Expanding on its amicus brief for the Second Circuit, EPIC’s recent amicus brief (.pdf) filed at the Supreme Court attacks the data-mining firm IMS Health’s method for encrypting the prescription data. According to the brief, the firm uses a faulty method of encryption, known as MD5. MD5 has been abandoned not only by its inventor Ron Rivest, who has deemed the method “clearly broken,” but also the Department of Homeland Security, whose Computer Emergency Readiness Team concluded that it was “cryptographically broken and unsuitable for further use.”

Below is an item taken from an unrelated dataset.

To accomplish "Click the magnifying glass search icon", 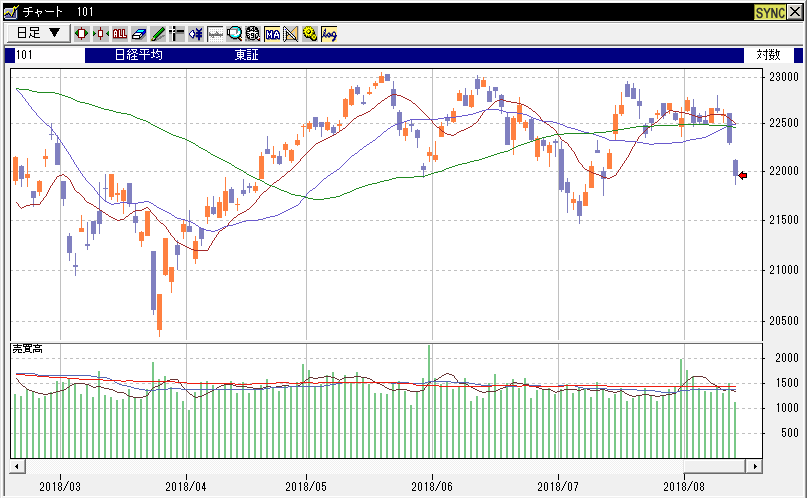I will [234, 33].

The court’s failure to recognize these developments would be more understandable if computer scientists had just discovered the risks re-identification; however, these risks have been well documented for years even in the popular press. In an article published nearly two years ago, The New York Times profiled several individuals whose prescription data had been sold to drug manufacturers without their consent and re-identified so that it could be used for purposes of marketing products directly to them.
In the article, one woman in particular began receiving promotional material for various pregnancy-related products after she bought fertility drugs at a pharmacy in San Diego. Although she was unsuccessful in having a baby, she continued to receive ads for over ten years promoting at first diapers and baby formula and later discounts on family photos and “gifts suitable for an elementary school graduate.” The woman describes the ads as painful reminders of a difficult time in her life: “To just go to the mailbox and get that stuff, time after time after time, it was just awful.”
While digitizing medical records provides several benefits, we must not ignore or underestimate the risks. Although one would like to find assurance in the notion of de-identified or anonymous data, the reality proves more troubling. At the very least, state attempts to protect this sensitive data should be carefully reviewed before being struck down—and an understanding of encryption technology and methods must be part of any meaningful review.